Reproduce verbatim the portion of the passage on the ownership history of The Avengers television series between "Ownership of the" and "cable TV giant.", inclusive.

- [Reading passage]:
○ ○ ○

It was a show everyone loved but no one wanted. It was only sold to America on the third try, and then only after cutting an expensive deal. By the time the series went to color film, no one in the UK was placing orders for episodes! It was the Americans who kept the series alive—and, in perhaps the most bitter of ironies, subsequently killed it.
Ownership of the series after production ended continued the same trend: changing hands several times, it passed from a defunct British studio to an American film producer and finally to a French cable TV giant.
Perhaps not surprisingly, the video product history has proved every bit as rocky: its arrival on DVD in its home market occurred only after a DVD release was already well under way in America, and now has been fouled by a technical and legal quagmire created by the current copyright owner. No distributor has yet to release the complete series, although A&E looks to have the best shot (you can read the gory details here). Mighty sad, considering that TV shows on DVD are the hot item these days.
Presently the franchise is in a very strange split ownership arrangement. American film producer Jerry Weintraub owns the film rights. Despite his best intentions, his attempt to bring The Avengers to the silver screen has all but killed off any future potential. The only way to fix the problem is to find a way to buy it all from him; this assumes one can even reach him—he seems to have gone into hiding and refuses to even discuss the matter.

○ ○ ○

- [Entries]:

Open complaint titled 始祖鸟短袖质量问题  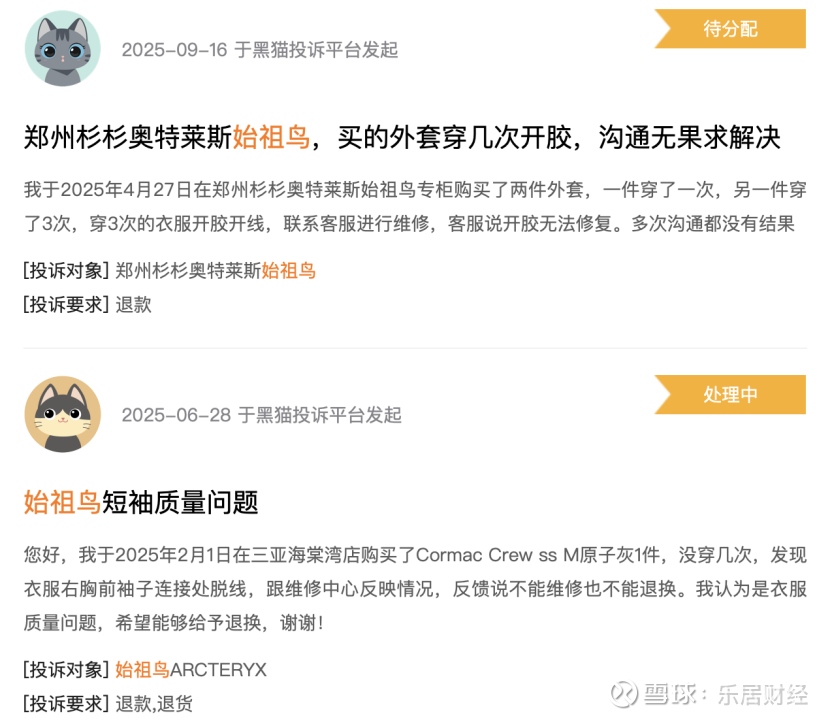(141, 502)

○ ○ ○

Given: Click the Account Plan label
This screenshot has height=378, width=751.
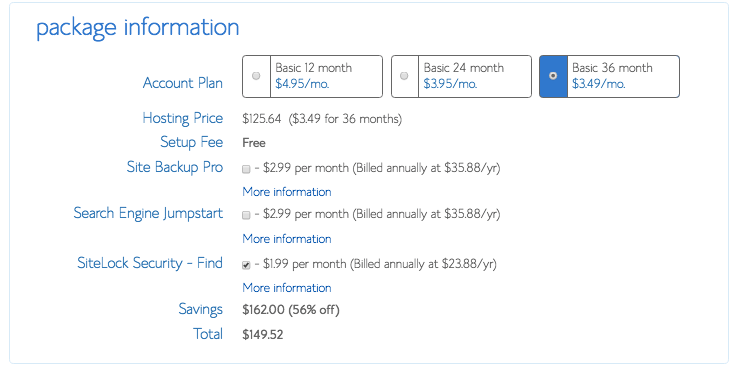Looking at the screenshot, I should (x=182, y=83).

○ ○ ○

- [Answer to this problem]:
Ownership of the series after production ended continued the same trend: changing hands several times, it passed from a defunct British studio to an American film producer and finally to a French cable TV giant.